Apart from that, he has taught at various universities around the world, including the University of Toronto, Sultan Qaboos University (National University of Oman), King Fahd University, King Abdul Aziz University, Jeddah, National University Malaysia, University of Regina, and Trent University.

==Contributions to academia==
Although an economist and mathematician by training, Professor Choudhury has contributed to the associated fields of finance, sociology and the philosophy of economics (participative dynamics, circular causation, ethics and well-being). He is the founder of the epistemic field of Tawhid (monotheistic law) and the Islamic socio-scientific world-system, with extensive theoretical and applied studies in the corresponding fields of economics, society and science. In all these areas his focus for much of his career has been in the area of participatory dynamics related to diverse problems of economics, finance, and socio-scientific systems studied in the epistemic worldview. He taught economics for twenty-two years until his retirement from Cape Breton University, Nova Scotia, Canada, in 2008. He graduated with his Masters and Ph.D. from the University of Toronto in 1977. Professor Dr. Masudul Alam Choudhury presently lectures on the Post-Graduate Program in Islamic Economics and Finance in the Faculty of Economics, Trisakti University, Jakarta, Indonesia. He offers Ph.D. level subjects, namely, Islamic Epistemology of Economics and Finance; Islamic Microeconomic Theory; Islamic Macroeconomic Theory; Advanced Islamic Economics and Finance; and Islamic Comparative Development Studies. He is also the Editor-in-Chief of the Journal of Critical Realism in Socio-Economics (JOCRISE). This international journal is published by the University of Darussalam Press, Gontor, Indonesia.

==Works==
- The Principles of Islamic Political Economy: A Methodological Enquiry
- The Islamic World-System: A Study in Polity-Market Interaction
- Money in Islam: A Study in Islamic Political Economy
- Contributions to Islamic Economic Theory: A Study in Social Economics
- Alternative Perspectives in Third World Development: The Case of Malaysia with Uzir Abdul Malik, Mohammad Anuar Adnan
- Comparative Development Studies: In Search of the World View.
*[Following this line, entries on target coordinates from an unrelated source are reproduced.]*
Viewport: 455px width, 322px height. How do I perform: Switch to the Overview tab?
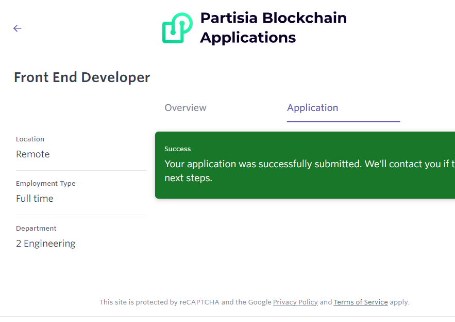[x=186, y=108]
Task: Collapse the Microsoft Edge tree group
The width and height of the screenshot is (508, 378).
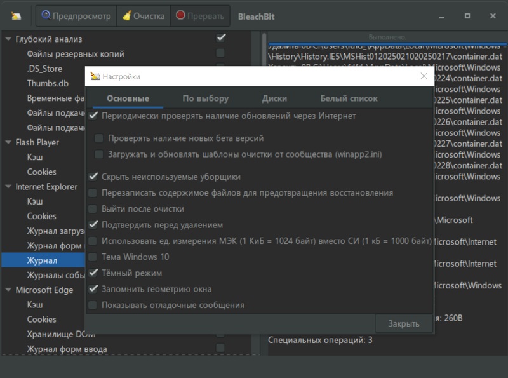Action: tap(8, 290)
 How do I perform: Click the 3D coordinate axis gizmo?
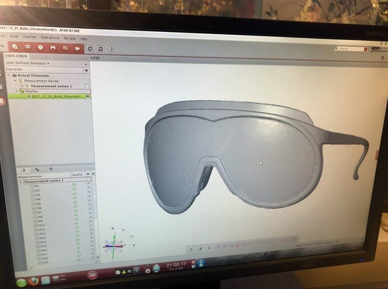click(x=113, y=243)
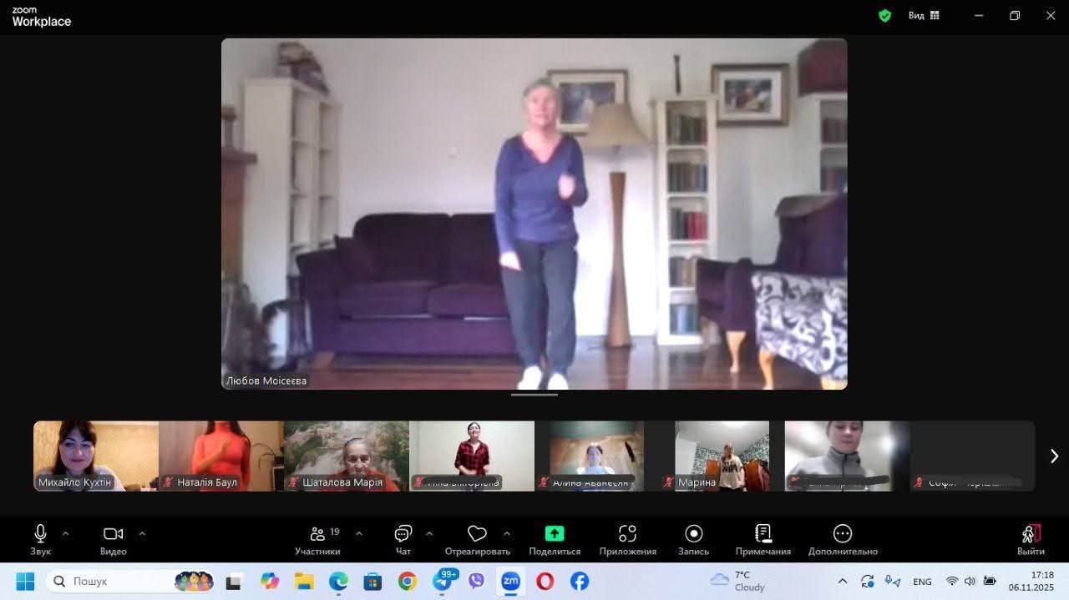The width and height of the screenshot is (1069, 600).
Task: Open the Apps icon in toolbar
Action: (x=627, y=534)
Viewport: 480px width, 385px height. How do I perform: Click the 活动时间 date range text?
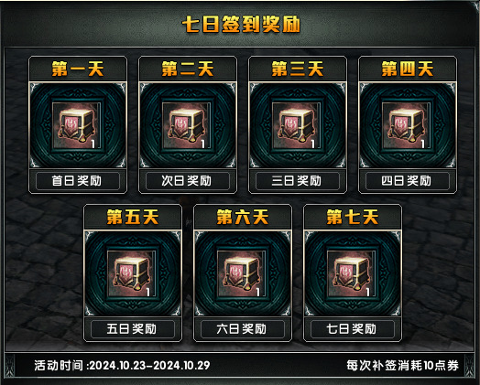coord(122,365)
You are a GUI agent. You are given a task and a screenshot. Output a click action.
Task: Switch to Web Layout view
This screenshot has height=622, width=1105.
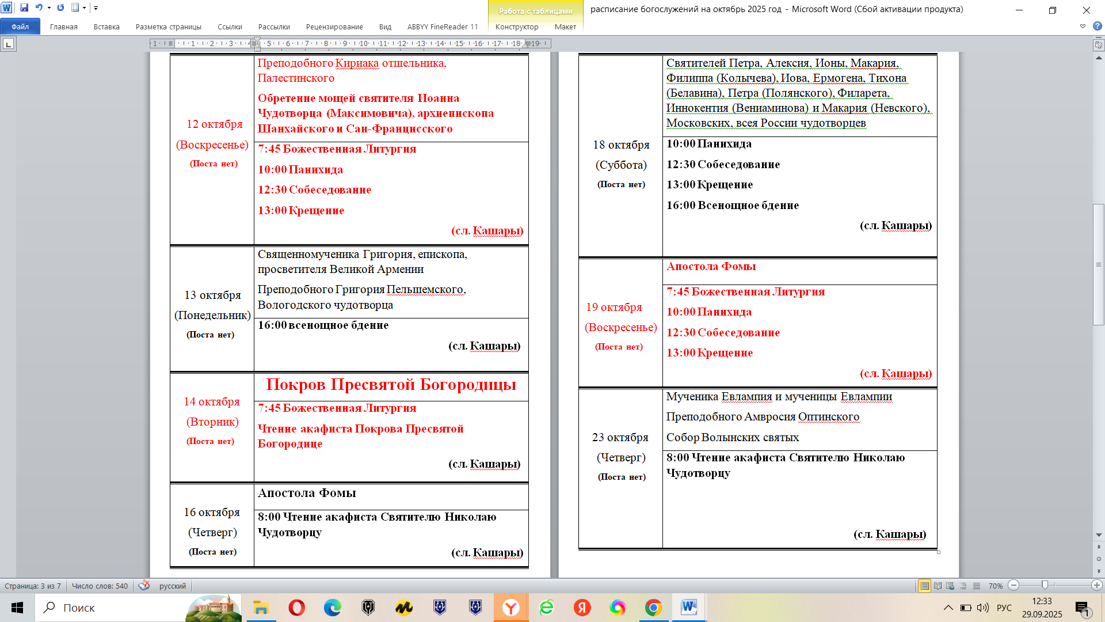pyautogui.click(x=950, y=586)
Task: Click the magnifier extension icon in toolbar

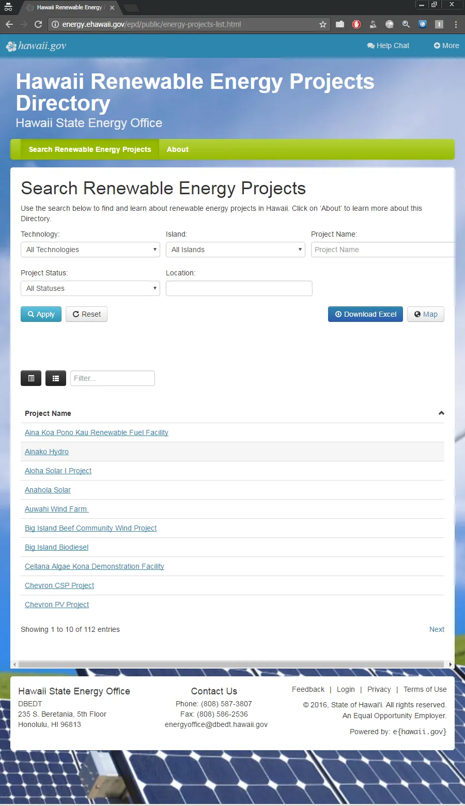Action: pos(406,24)
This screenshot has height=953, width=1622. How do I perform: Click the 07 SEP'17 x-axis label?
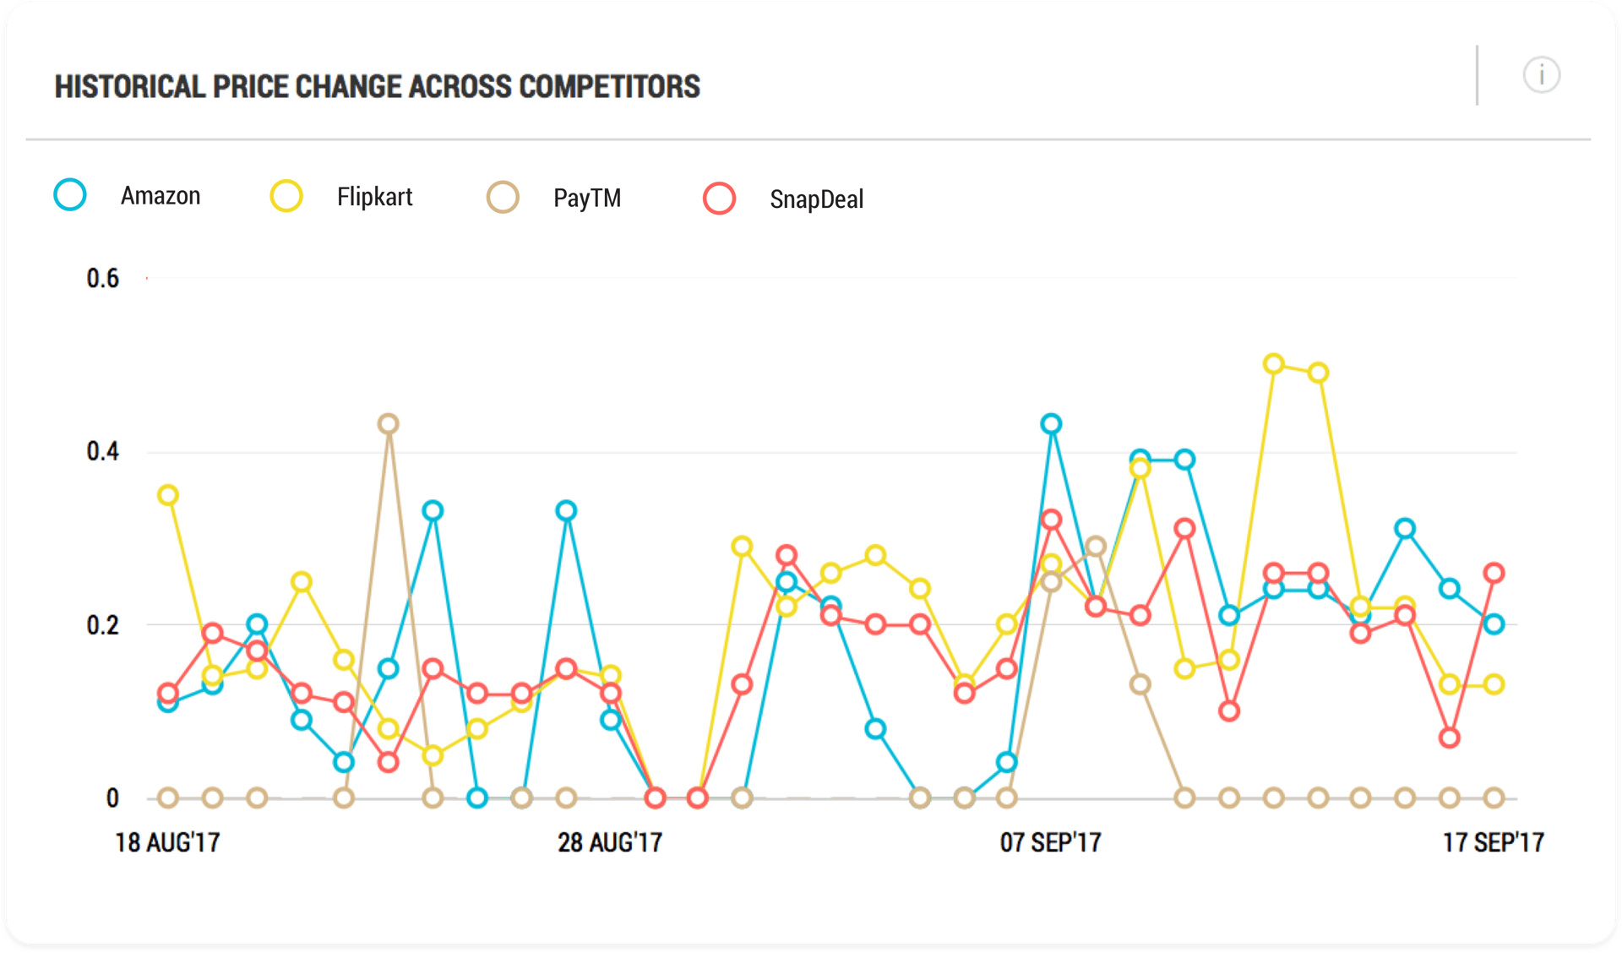click(1050, 842)
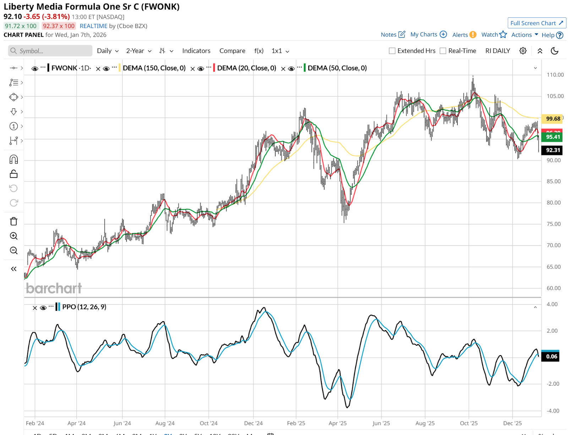The height and width of the screenshot is (435, 568).
Task: Enable the Real-Time checkbox
Action: [443, 51]
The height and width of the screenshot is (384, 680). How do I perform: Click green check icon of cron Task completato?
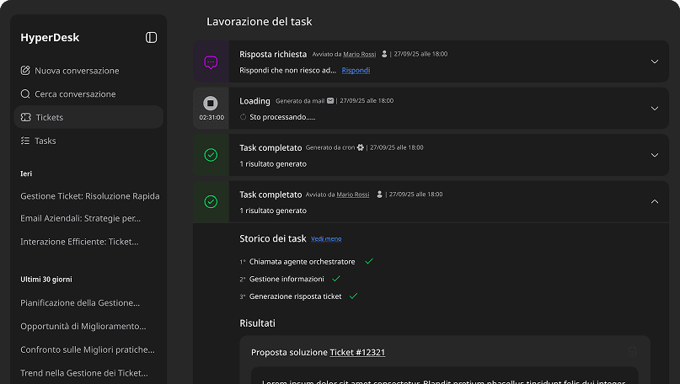pyautogui.click(x=211, y=155)
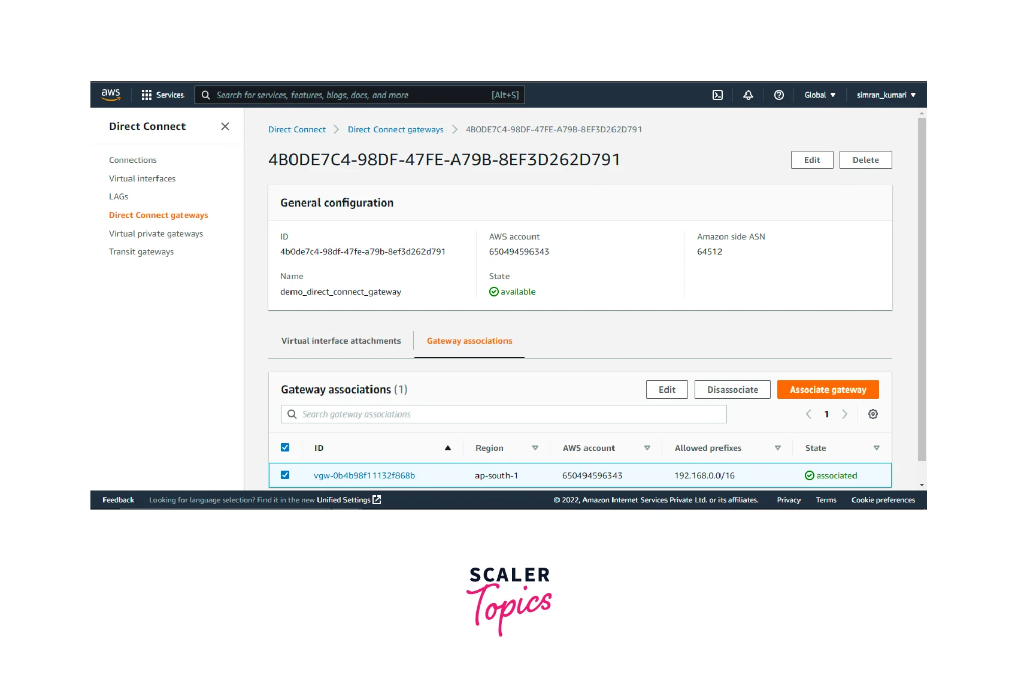Switch to Virtual interface attachments tab
Image resolution: width=1018 pixels, height=694 pixels.
(341, 341)
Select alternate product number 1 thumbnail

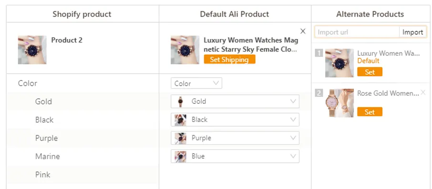[x=339, y=63]
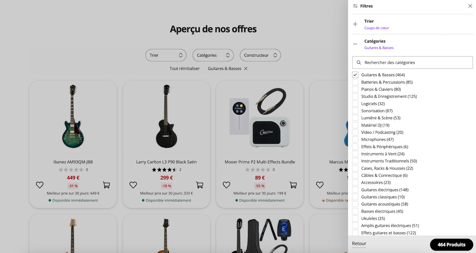Add Ibanez AM93QM-JBB to wishlist heart
This screenshot has height=253, width=476.
coord(40,185)
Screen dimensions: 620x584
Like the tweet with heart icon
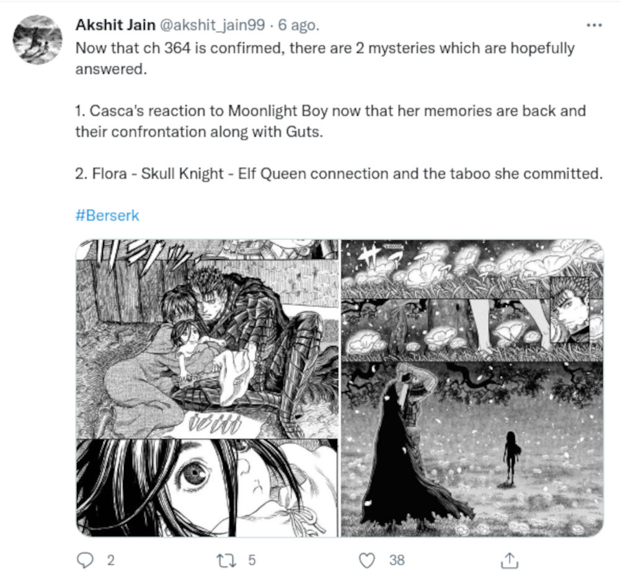coord(368,560)
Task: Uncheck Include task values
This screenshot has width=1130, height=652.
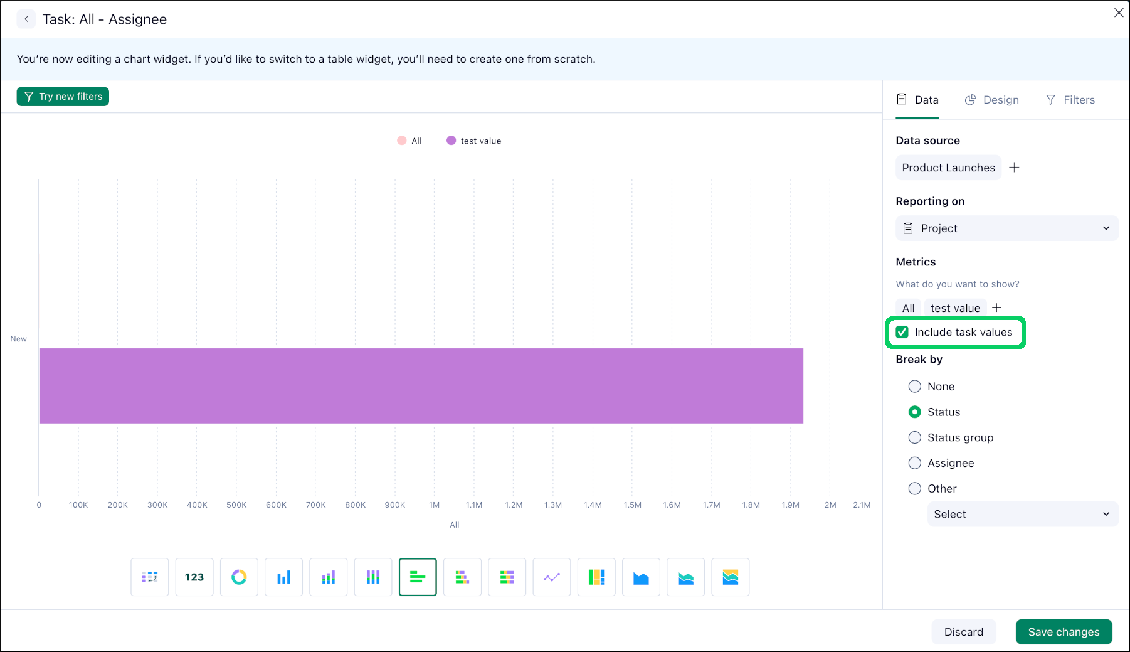Action: point(902,332)
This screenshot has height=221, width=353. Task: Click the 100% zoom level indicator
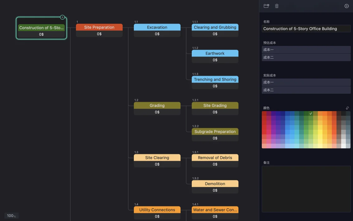point(12,216)
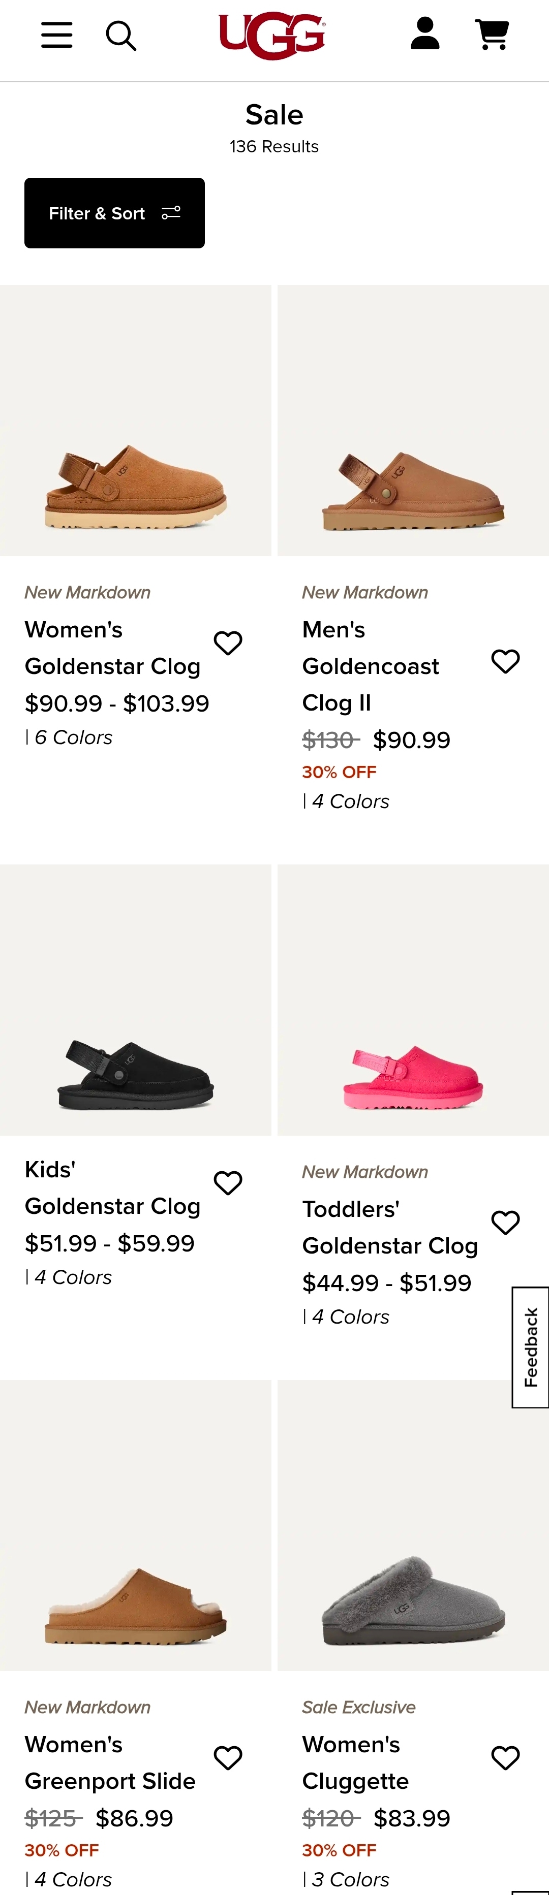Click the search magnifier icon

pyautogui.click(x=121, y=35)
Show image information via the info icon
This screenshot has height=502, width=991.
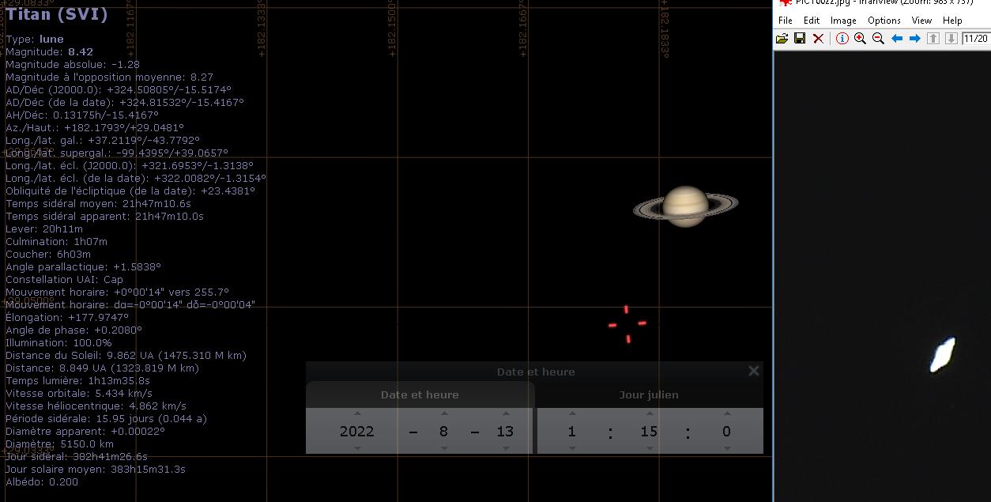(842, 38)

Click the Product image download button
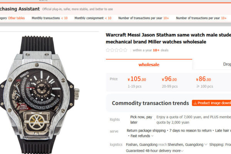tap(212, 103)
- Islamic Economic Cooperation
- Meta-Science of Tawhid: A Theory of Oneness
- Islamic Economics and Finance: An Epistemological Inquiry
- Comparative Economic Theory: Occidental and Islamic Perspectives
- Islamic Financial Economy and Islamic Banking
- The Foundations of Islamic Political Economy with Uzir Abdul Malik
- Islamic Economics as Mesoscience: A New Paradigm of Knowledge
- Absolute Reality in the Qur'an
- God-Conscious Organization and the Islamic Social Economy
- Studies in Islamic social sciences
- Islamic World View
- Tawhid and Shari'ah: A Transdisciplinary Methodological Enquiry
- The Universal Paradigm and the Islamic World-system: Economy, Society, Ethics and Science
- Islamic Economics: Theory and Practice
- Reforming Muslim World
- Heterodox Islamic Economics: The emergence of an ethico-economic theory
- Islamic Economics and COVID-19. The Economic, Social and Scientific Consequences of a Global Pandemic
- Advanced Exposition of Islamic Economics and Finance
- Methodological Dimension Of Islamic Economics
- Knowledge and the University: Islam and Development in the Southeast Asia Cooperation Region
- Tawhidi Epistemology and Its Applications: Economics, Finance, Science, and Society
- Economic Theory and Social Institutions: A Critique with Special Reference to Canada
- Science and Epistemology in the Koran: Methodological issues and themes in the Koran
- Circular Causation Model in the Koran
- Explaining the Qurʼan: A Socio-scientific Inquiry. Winner of the Adèle Mellen Prize (2002).